No Registro Médico Orientado por Problemas – SOAP, na seção O (Objetivo) deverão ser anotados(as):

Alternativas

  1. A) Todas as decisões tomadas e aspectos a serem revistos na próxima consulta.
  2. B) A história relatada e os medicamentos em uso habitual.
  3. C) Os problemas de saúde novos e os antigos.
  4. D) O diagnóstico e o prognóstico.
  5. E) O exame clínico da pessoa e os resultados de exames complementares ou procedimentos.

Pérola Clínica

SOAP 'O' (Objetivo) = dados mensuráveis: exame físico, sinais vitais, resultados de exames.

Resumo-Chave

A seção 'O' do SOAP destina-se a registrar informações objetivas e mensuráveis obtidas pelo profissional de saúde. Isso inclui achados do exame físico, sinais vitais, resultados de exames laboratoriais, de imagem ou outros procedimentos, que são cruciais para a avaliação clínica do paciente.

Contexto Educacional

O método SOAP (Subjetivo, Objetivo, Avaliação, Plano) é uma ferramenta padronizada e amplamente utilizada para a organização de informações clínicas em prontuários médicos. Ele estrutura o registro de cada atendimento, facilitando a comunicação entre os profissionais de saúde e garantindo a continuidade do cuidado. A compreensão de cada seção é fundamental para a prática clínica e para a preparação em provas de residência, que frequentemente abordam temas de semiologia e documentação médica. A seção 'O' (Objetivo) é crucial para fornecer dados concretos que apoiam a avaliação e o plano terapêutico. Nesta seção, o médico ou enfermeiro registra todas as informações que podem ser observadas, medidas ou testadas. Isso inclui desde o estado geral do paciente, os achados do exame físico (inspeção, palpação, percussão, ausculta), até os resultados de exames complementares como hemogramas, radiografias, ultrassonografias, eletrocardiogramas, entre outros. A precisão e a objetividade desses registros são essenciais para formar uma base sólida para a avaliação diagnóstica e para o planejamento das próximas etapas do tratamento. Dominar a estrutura SOAP é um diferencial para o residente, pois otimiza o tempo de registro, melhora a qualidade da informação e contribui para um raciocínio clínico mais organizado. A prática constante na elaboração de prontuários SOAP, com atenção especial à distinção entre dados subjetivos e objetivos, é um pilar para a formação médica e para a segurança do paciente, evitando erros e garantindo um cuidado abrangente e eficaz.

Perguntas Frequentes

Quais informações são incluídas na seção 'O' do SOAP?
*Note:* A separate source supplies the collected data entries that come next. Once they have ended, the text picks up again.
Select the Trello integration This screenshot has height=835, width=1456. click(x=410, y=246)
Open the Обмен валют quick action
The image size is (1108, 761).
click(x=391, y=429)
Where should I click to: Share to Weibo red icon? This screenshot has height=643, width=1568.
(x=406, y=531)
A seção 'O' (Objetivo) do SOAP inclui dados mensuráveis e observáveis, como achados do exame físico, sinais vitais, resultados de exames laboratoriais, de imagem e outros procedimentos diagnósticos ou terapêuticos.
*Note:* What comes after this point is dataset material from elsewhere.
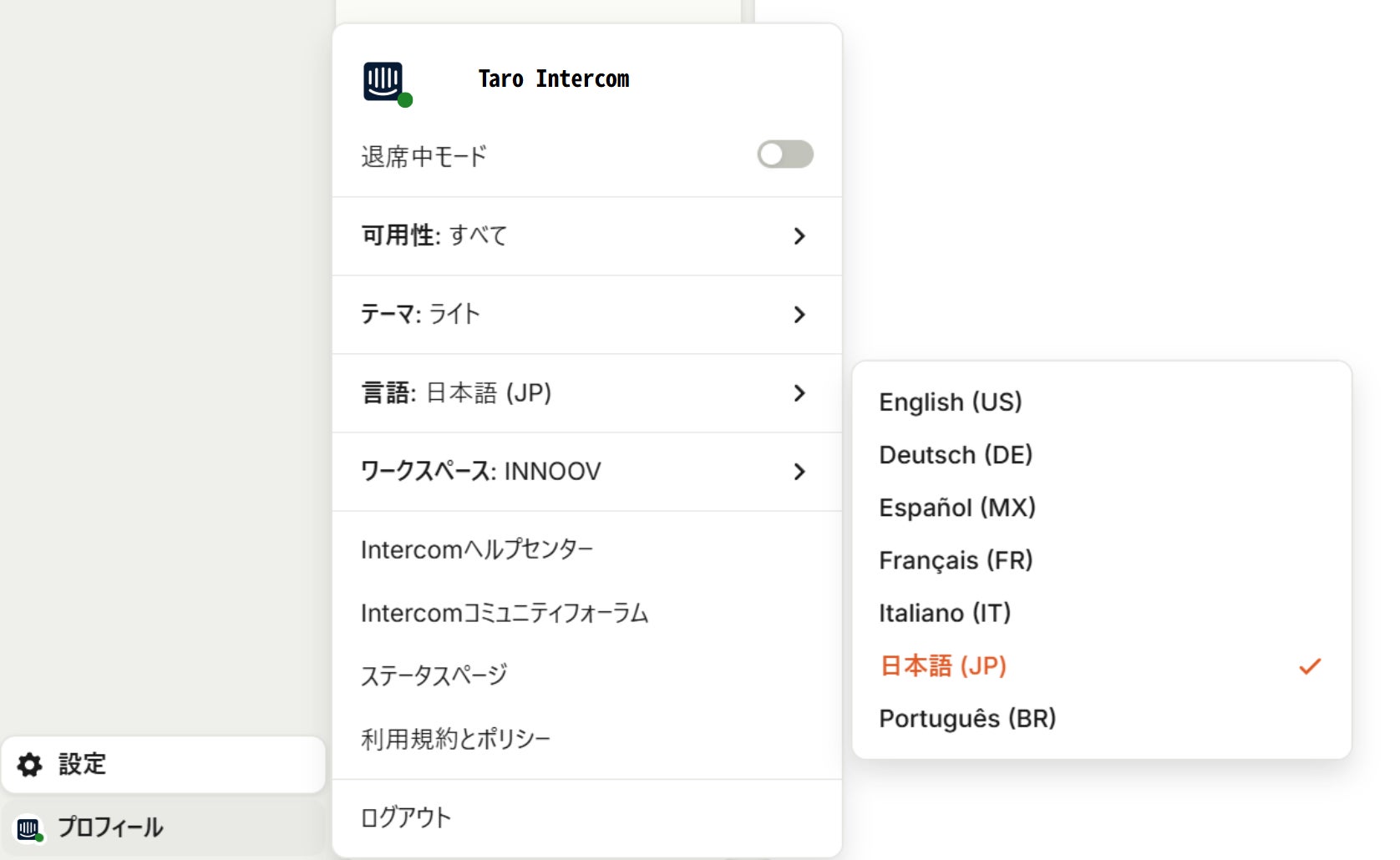The image size is (1400, 860).
Task: Choose Deutsch (DE) from the language list
Action: [x=956, y=455]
Qual a diferença entre as seções 'S' e 'O' no SOAP?

A seção 'S' (Subjetivo) registra as informações relatadas pelo paciente (queixas, histórico), enquanto a seção 'O' (Objetivo) contém os dados coletados e verificados pelo profissional de saúde através do exame físico e exames complementares.

Por que a correta documentação no SOAP é importante?

A correta documentação no formato SOAP garante uma comunicação clara entre a equipe de saúde, facilita o acompanhamento da evolução do paciente, serve como base legal e é fundamental para a qualidade do cuidado e segurança do paciente.